Every Monday and Friday we’re bringing you The Darkest Minds content leading up to the film’s Aug. 3 release.
Chemistry is important. And not just as a science subcategory. The chemistry I’m talking about is the kind found in the entertainment world that can make or break a project. And make or break it has. Studios want to be on the right side of that chemistry line, which is why there’s such an emphasis on it long before filming for a project even begins.
I’ve seen it everywhere across the media landscape — from television to movies — where the chemistry either carries the project to new heights or is the result of it sinking to the depths below. It’s a crew’s job to ensure that the actors have chemistry, that they’re clicking, that they respond well to each other. If they don’t, the project just doesn’t work the way it was intended to on paper. Just because something works on paper doesn’t mean it’s going to work on screen.
At the heart of The Darkest Minds is the found family between Ruby, Liam, Chubs, and Zu. If anything, that needs to be the driving force and the beating heart behind this film adaptation, much like it was in Alexandra Bracken’s books. It’s the reason why the story resonates so much with readers.
“I think that’s why there’s so many fans of the book,” director Jennifer Yuh Nelson told us, “because the emotion is so strong, the relationships are so strong, the reason why you’re following this girl through the journey is so strong that it helped me understand what this movie is all about.”
But again, just because something works on paper doesn’t mean it’s going to work on screen. Which is why there was such an emphasis to ensure that the actors playing our foursome of Ruby, Liam, Chubs, and Zu had the chemistry necessary to portray the variety of relationship dynamics that exist between them.
Amandla Stenberg, who plays Ruby, was cast in the film first. Being as Ruby is our main protagonist, the actors coming into this project had to have good chemistry with her. In the case of Harris Dickinson, it was incredibly important to find the right Liam given the romance that plays out between Ruby and Liam in the books.
That was evident in Stenberg and Dickinson’s chemistry test, where the array of emotions and dynamics that define Ruby and Liam’s evolving relationship were the focal point.

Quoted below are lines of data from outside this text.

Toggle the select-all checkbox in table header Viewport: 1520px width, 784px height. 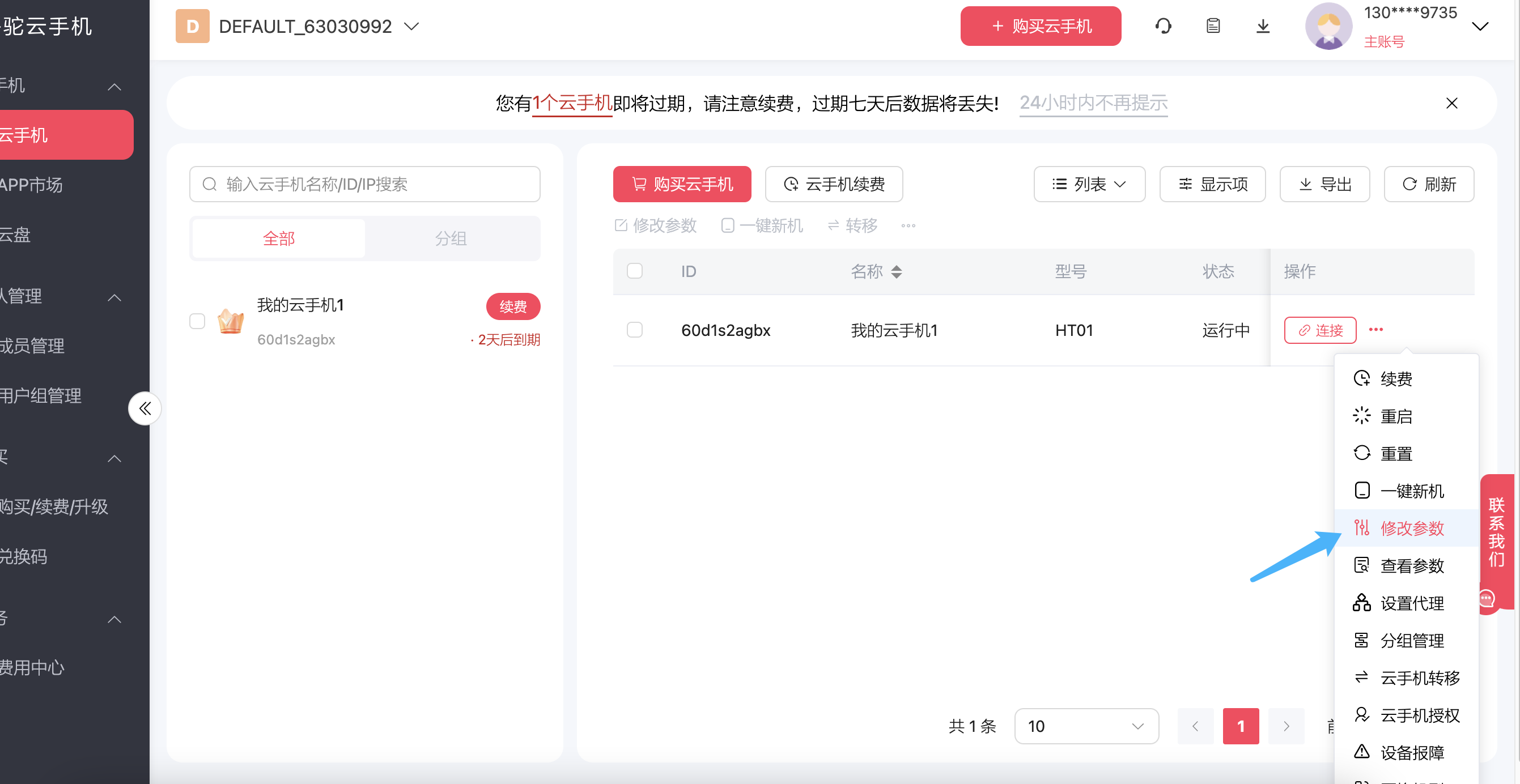(634, 271)
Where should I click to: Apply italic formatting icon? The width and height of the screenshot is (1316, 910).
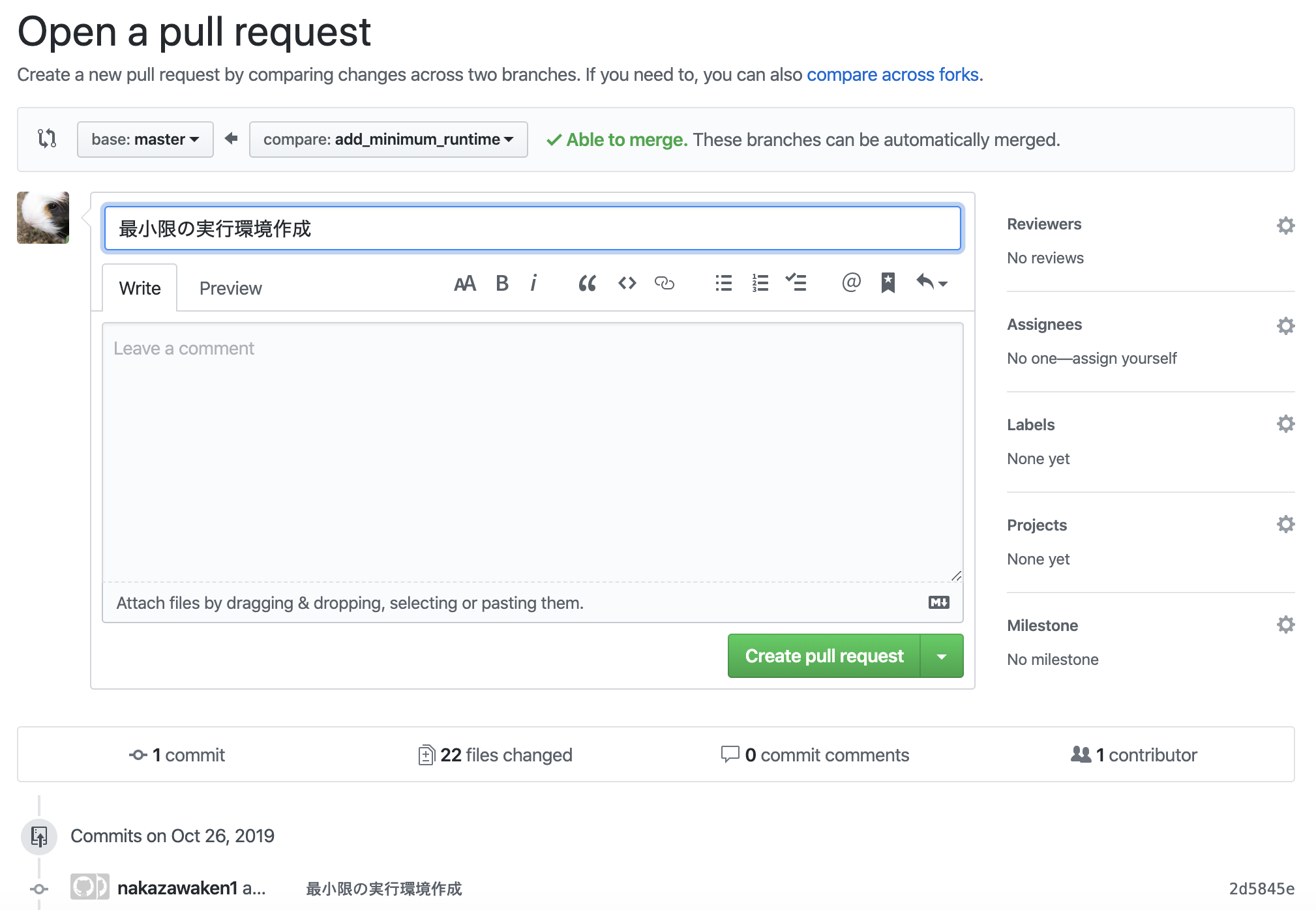534,283
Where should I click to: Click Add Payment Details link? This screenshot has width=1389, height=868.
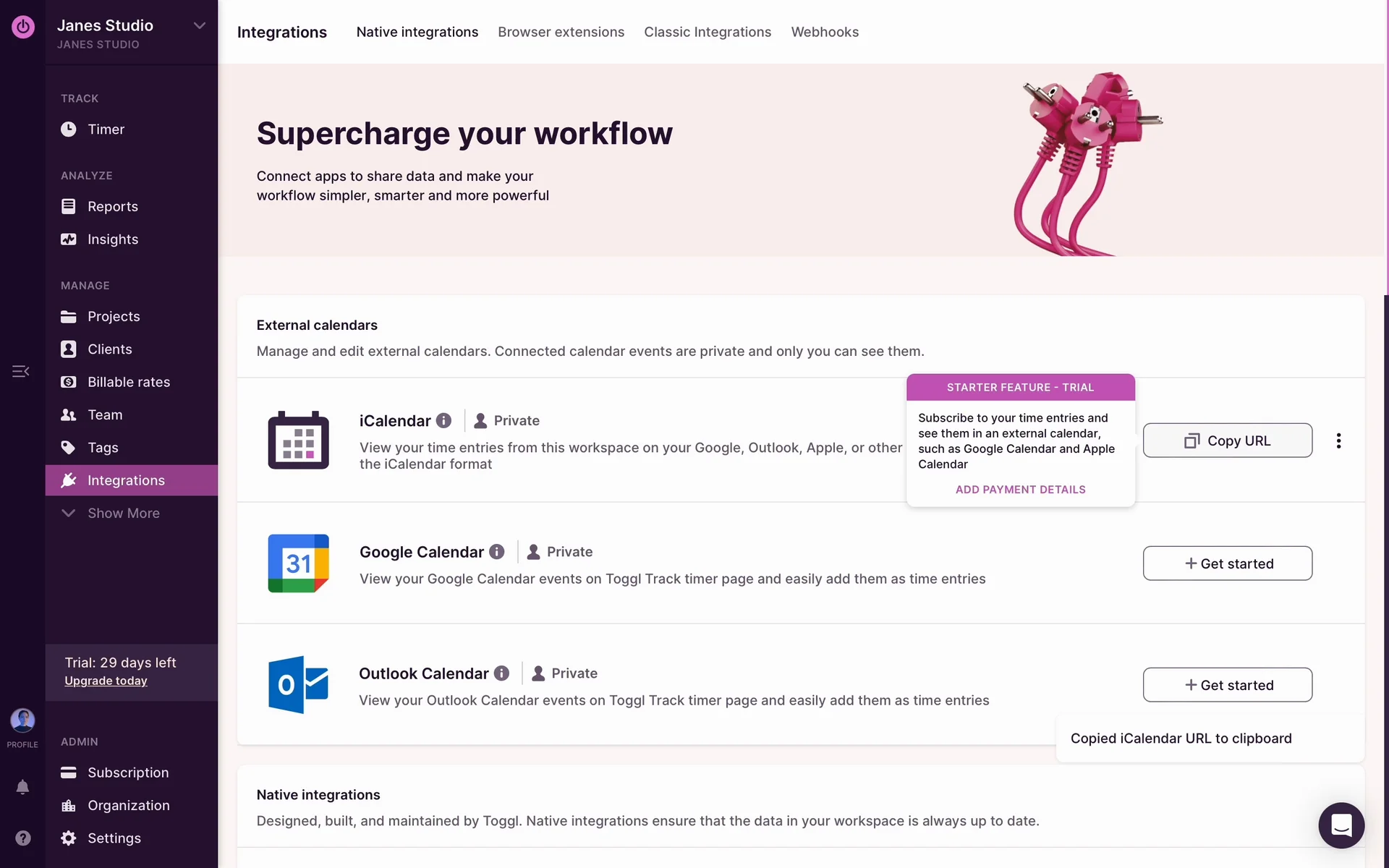1020,490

“We read the scene where I go into the bathroom and try and give her some socks and she’s wearing a beautiful dress and she’s been crying and it’s kind of like the first encounter of a romantic setting for both of us in probably a couple of years,” Dickinson said. “It was about getting the levels right of awkwardness and chemistry and romance and friendship and comedy.”
Stenberg said that their initial meeting helped provide some awkwardness that was necessary for their characters’ dynamic.
“Harris and I are like great friends at this point,” she said. “But I think when we first met each other there was definitely a little awkwardness and getting to know someone that you think is cool. I definitely felt that. So definitely pulling from that experience and from life experience and just playing off each other.”
While making sure Ruby and Liam had the chemistry needed to build on the focal romance of the series, it was just as important to ensure that there was chemistry with Skylan Brooks (Chubs) and Miya Cech (Zu). The thing about chemistry is that it isn’t just romantic. Chemistry relates to “the complex emotional or psychological interaction between two people.” And in media when you’re bringing fictional characters and their relationships to life, the actors have to have it.
Something that usually helps strengthen a group’s chemistry is proximity and interaction, which can be built upon by hanging out with each other. And that’s exactly what the actors did.
“It’s been fun,” Brooks told us. “We’ve been going out places or hanging out. Just kinda kickin it. When we can we try to set up time to hang out, because it does get busy.”
“They happen to be very good friends off set,” Nelson added. “They’re running around all the time so it’s actually harder to tell them, ‘Like cool back on how much you like each other. You don’t trust each other yet.’”
Cech had a unique challenge when bringing Zu to life, as Zu doesn’t speak for the entire film. So getting that sense of rapport down with these actors through visual cues and body language was incredibly important.
“We did the scene where (Ruby) was reading to me,” Cech said of her chemistry read with Stenberg. “She didn’t know I don’t talk. She was reading to me and I was holding her hand. Then I had to do this whole monologue thing, that was never part of the movie.”
There’s so much going on with these four central characters in this film, including the individual dynamics between these characters. It was important to make sure that those beats were not only hit upon in the script but that they were successfully executed.
“I just like the way he interacted with all the characters,” Brooks said about Chubs, “his certain relationship with Liam and how they’re kind of brothers in a sense and how that carries on with Zu as like a little sister and Ruby as becoming a new friend and opening up himself in a way he’s never done it before.”
Because when it comes down to it, The Darkest Minds will go as far as it takes Ruby, Liam, Chubs, and Zu. That’s what fans will pick up on almost immediately. And from what we’ve seen so far, they seem to have captured a beautiful chemistry that will do justice to their book counterparts.
The Darkest Minds hits theaters on Friday, Aug. 3.